«Жизнь Чаки» — ранее не опубликованный рассказ Стивена Кинга, который экранизирует Даррен Аронофски. Публикуем его фрагмент
Марти Андерсон увидел рекламный щит буквально перед тем, как окончательно вырубился Интернет. Первые перебои со связью начались месяцев восемь назад, и c тех пор Сеть лихорадило постоянно. Все были согласны, что это лишь вопрос времени, и все были согласны, что мы уж как-нибудь справимся и без глобальной Сети — в конце концов, ведь когда-то же мы без нее обходились! К тому же есть и другие проблемы. Например, массовое вымирание рыб и птиц. Или вот Калифорния: исчезает, исчезает и, наверное, скоро исчезнет вовсе.
Марти вышел из школы позднее обычного, потому что сегодня у него было родительское собрание, самое нелюбимое мероприятие учителей старших классов.
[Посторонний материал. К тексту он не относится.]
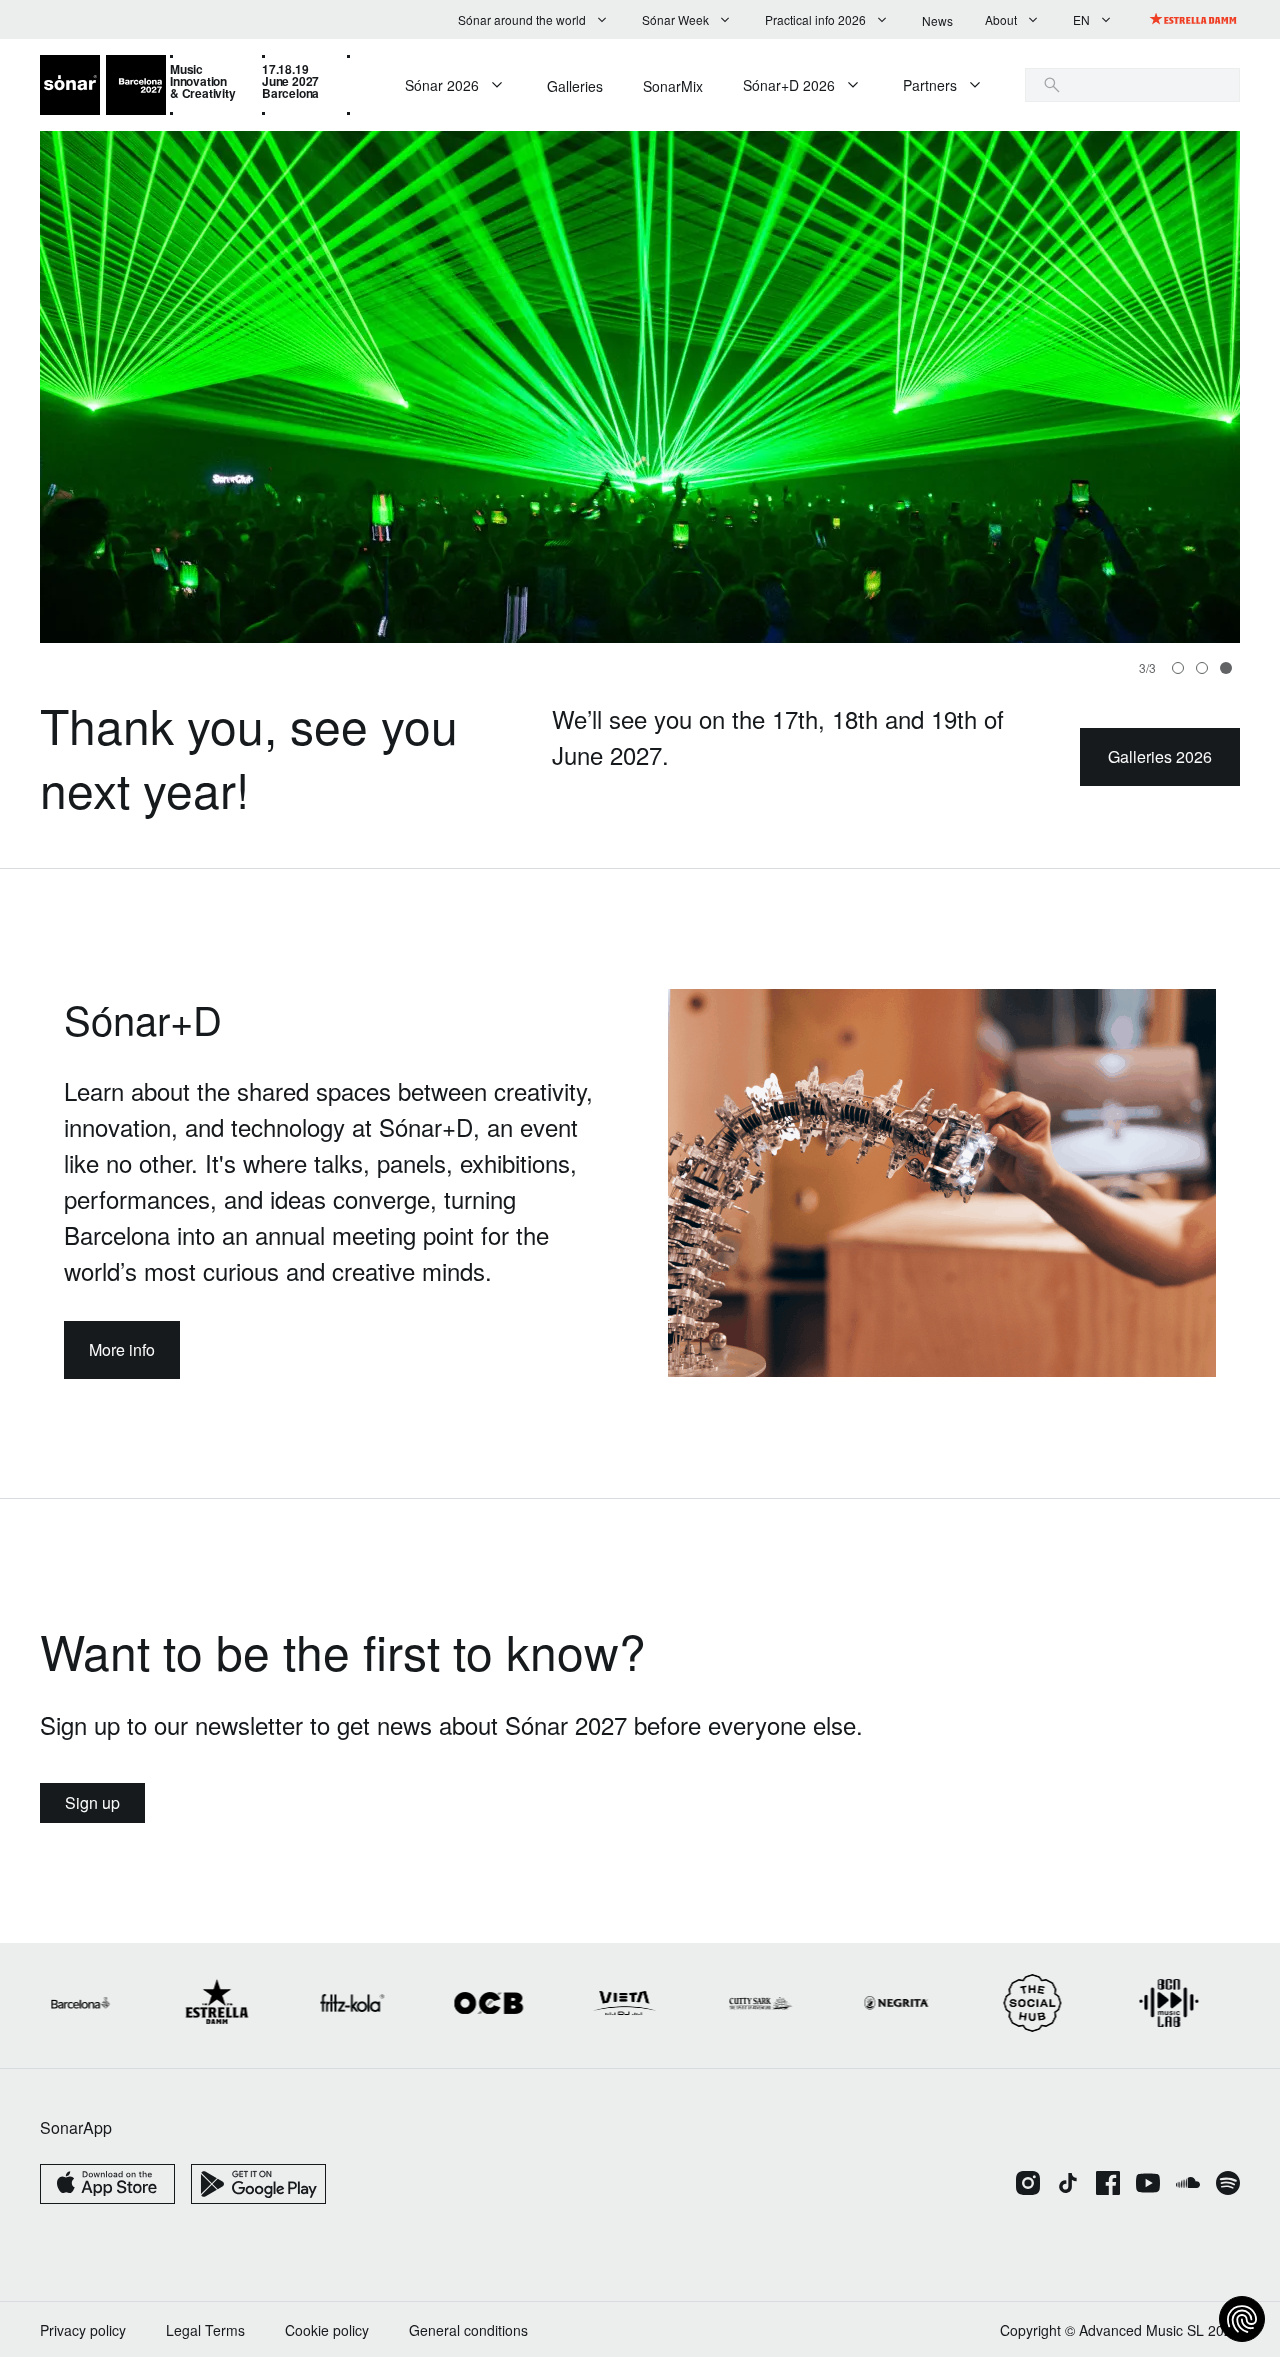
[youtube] (1148, 2185)
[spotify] (1228, 2185)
На сегодняшнем сборище мало кто из родителей проявил интерес к обсуждению успеваемости (или неуспеваемости) своего малыша Джонни или малышки Дженни. Все обсуждали вероятный крах Интернета, уже окончательный крах, который навсегда сотрет их учетные записи в ≪Фейсбуке (Социальная сеть признана экстремистской и запрещена на территории Российской Федерации)≫ и ≪Инстаграме (Социальная сеть признана экстремистской и запрещена на территории Российской Федерации)≫. Никто не упомянул ≪Порнхаб≫, хотя Марти подозревал, что многие из родителей, присутствовавших на собрании — не только мужчины, но и женщины, — втайне оплакивали грядущую гибель этого сайта.
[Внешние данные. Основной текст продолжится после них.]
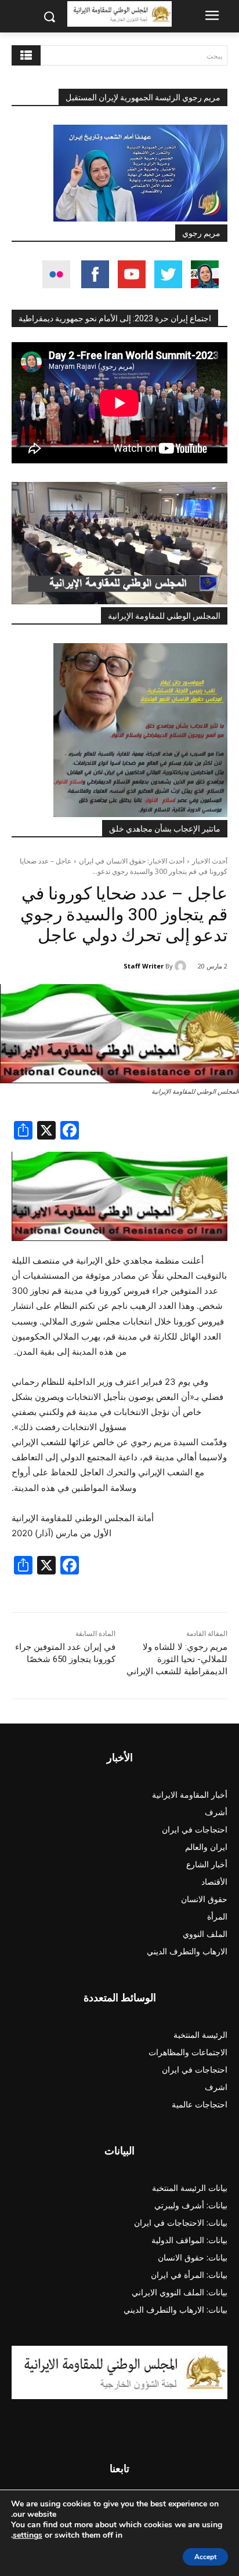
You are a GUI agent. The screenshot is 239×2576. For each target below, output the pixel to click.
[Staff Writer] (182, 966)
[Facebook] (69, 1131)
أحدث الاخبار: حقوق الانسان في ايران (131, 861)
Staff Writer (144, 966)
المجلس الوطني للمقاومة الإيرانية (164, 616)
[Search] (26, 55)
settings (27, 2535)
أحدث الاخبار (209, 861)
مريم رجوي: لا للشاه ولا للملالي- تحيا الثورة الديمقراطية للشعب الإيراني (176, 1659)
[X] (46, 1131)
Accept (205, 2557)
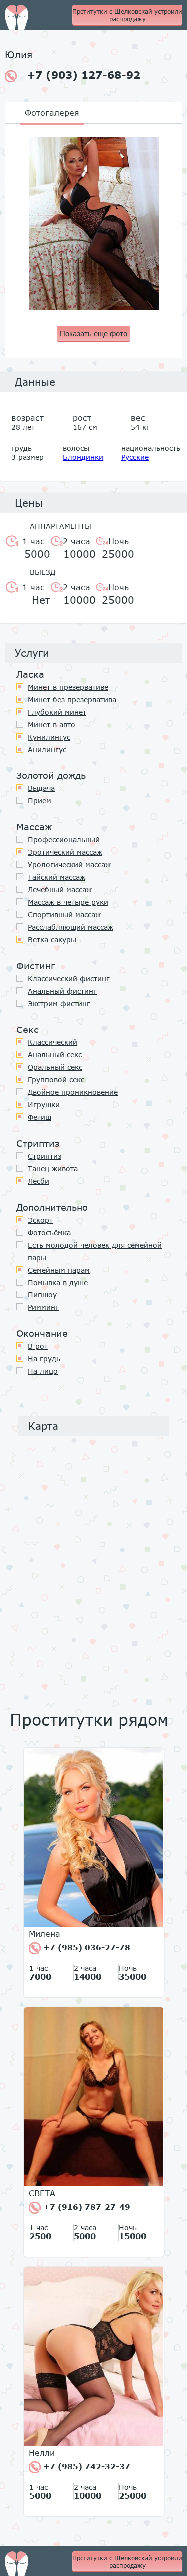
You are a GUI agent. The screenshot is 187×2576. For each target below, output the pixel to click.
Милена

Обычно Марти возвращался домой по окружной автостраде, раз — и дома, но дорогу закрыли, потому что над Оттер-Криком обрушился мост. Это случилось четыре месяца назад, но никаких признаков ремонта не наблюдалось и по сей день; разве что въезды перегородили бело-оранжевыми деревянными барьерами, которые уже смотрелись обшарпанными и были исписаны всевозможными граффити.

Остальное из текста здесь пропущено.